Testing of athletes for the possible use of performance-enhancing drugs has been severely undermined by the Coronavirus (COVID-19) pandemic.
That’s the word from chairman of the National Anti-Doping Commission of Barbados, Dr Adrian Lorde, in the wake of Barbados being placed under a 24-hour curfew in the effort to combat the spread of the virus. Restrictions allow only for the movement of workers in essential services and persons shopping for food or seeking medical care, medicine or other vital items. But, according to Lorde, testing officers do not fall under the category of providing essential services
“Our local control officers are not essential workers under the legislation, so they cannot do any testing of athletes during the lockdown. What we can do is still monitor and educate the athletes as we are doing presently,” Lorde said.
He explained that while the process was the same for testing a track and field athlete, a cricketer or anyone playing a team sport, the selection procedure was different.

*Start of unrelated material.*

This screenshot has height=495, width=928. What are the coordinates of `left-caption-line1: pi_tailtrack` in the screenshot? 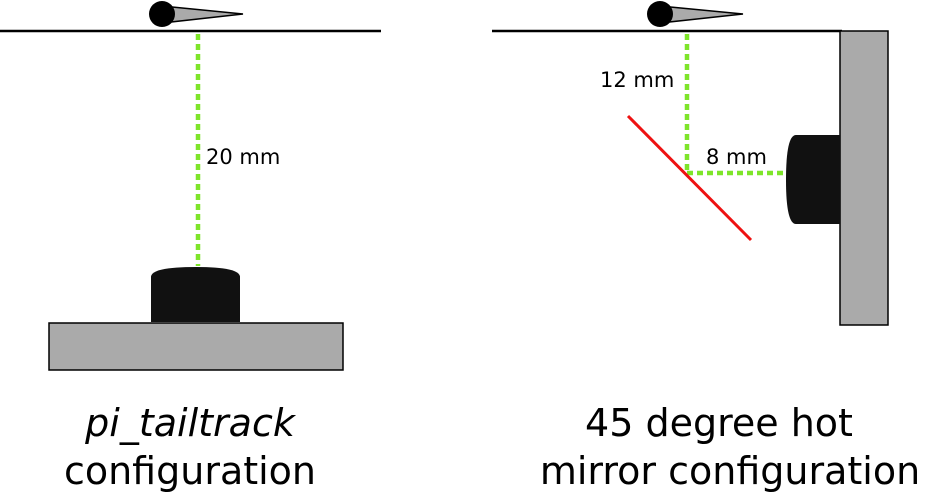 It's located at (190, 423).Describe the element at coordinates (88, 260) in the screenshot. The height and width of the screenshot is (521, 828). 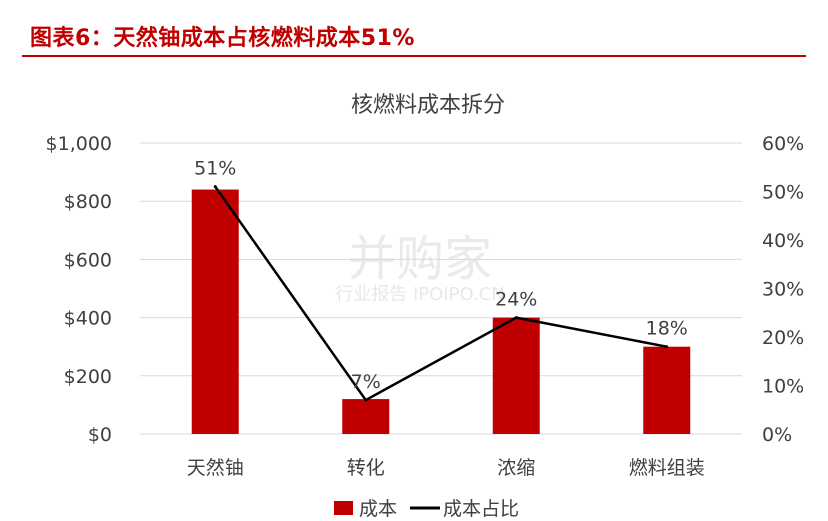
I see `left-tick-label: $600` at that location.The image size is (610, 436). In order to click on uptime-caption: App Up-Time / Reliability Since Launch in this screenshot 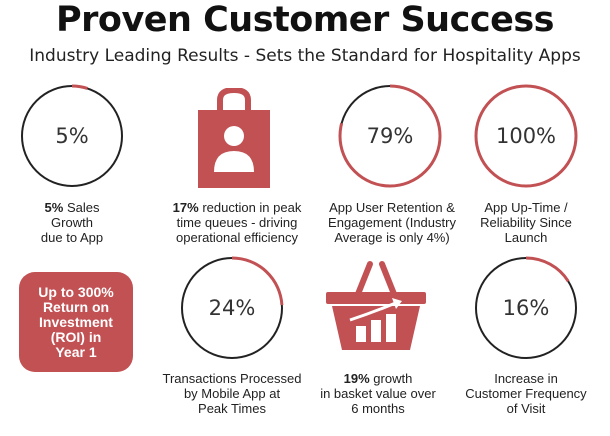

“It is the same process once the athlete is selected. However, the selection is different. Whereas in a track and field event the testing is done based on position, either random, pre-competition and in competition, in cricket, the selection can be done pre-competition, out of competition or in competition, where two persons from each side are chosen just before the end of the match and they are taken to the doping control officer to undertake the doping controls as we call it,” Lorde explained.
He stated that after the coronavirus pandemic was over, the way testing officers conducted doping controls would be slightly different.
“We still will be using our safe physical distancing, we will be using even more proper hygienic procedures where we will be washing hands before, during and after the procedure and taking other safety measures,” Lorde said.
He stressed that even if testing was not being done, athletes had been encouraged to continue to provide their whereabouts to the anti-doping body.
“It is important that athletes continue to update their whereabouts because that is salient. Their whereabouts information should be given every quarter including where there are expected to be. For instance, some may have been expected to be at CARIFTA swimming, chess, or some other competition at this time. But all sporting events have been cancelIed and they are not there. They still need to update their whereabouts so that they will not be in contravention of the World Anti Doping Code, where it is necessary to give your whereabouts from 6 a.m. to 11 p.m. out of a one-hour period as to where they surely will be at a particular time. They normally will give competitive time and training time during this period. Their training time will be blank and they must give information as to exactly where they are. Local-based athletes and Barbadian athletes who are overseas should continue to give their whereabouts information to the National Anti Doping Commission,” Lorde told Barbados TODAY.
Lorde who is a director of the Barbados Olympic Association (BOA) said athletes should continue to train during the lockdown even though they were prohibited from going outdoors.
“The athletes need to continue training. They cannot go outside and train, but they need to do some exercising and mental preparation. Most of their coaches may be advising them on what they should and shouldn’t do. There are several simple exercises an athlete can do depending on what sport they are in. So that they will be ready once the gun goes and they start training again. In this way, they will not lose their full fitness, what they will lose is their competitive fitness.
“A long period of inactivity is something that athletes are not accustomed to. Even in their off-season, they are doing other training activities . . . During this period of inactiveness, a number of things can happen. Boredom can set in, or they might find themselves eating too much and losing their fitness and competitiveness. Therefore it is essential that they do a lot of mental training and have some kind of physical activity within the home or within the home situation. These activities should be conducted according to the rules and laws of the land that govern the country during this lockdown period,” Lorde said.
The senior sports administrator stated that athletes would continue to receive funding from the BOA through their national federations if they are in the elite or the emerging categories locally or internationally. He added that the funding for their upkeep would continue during the pandemic.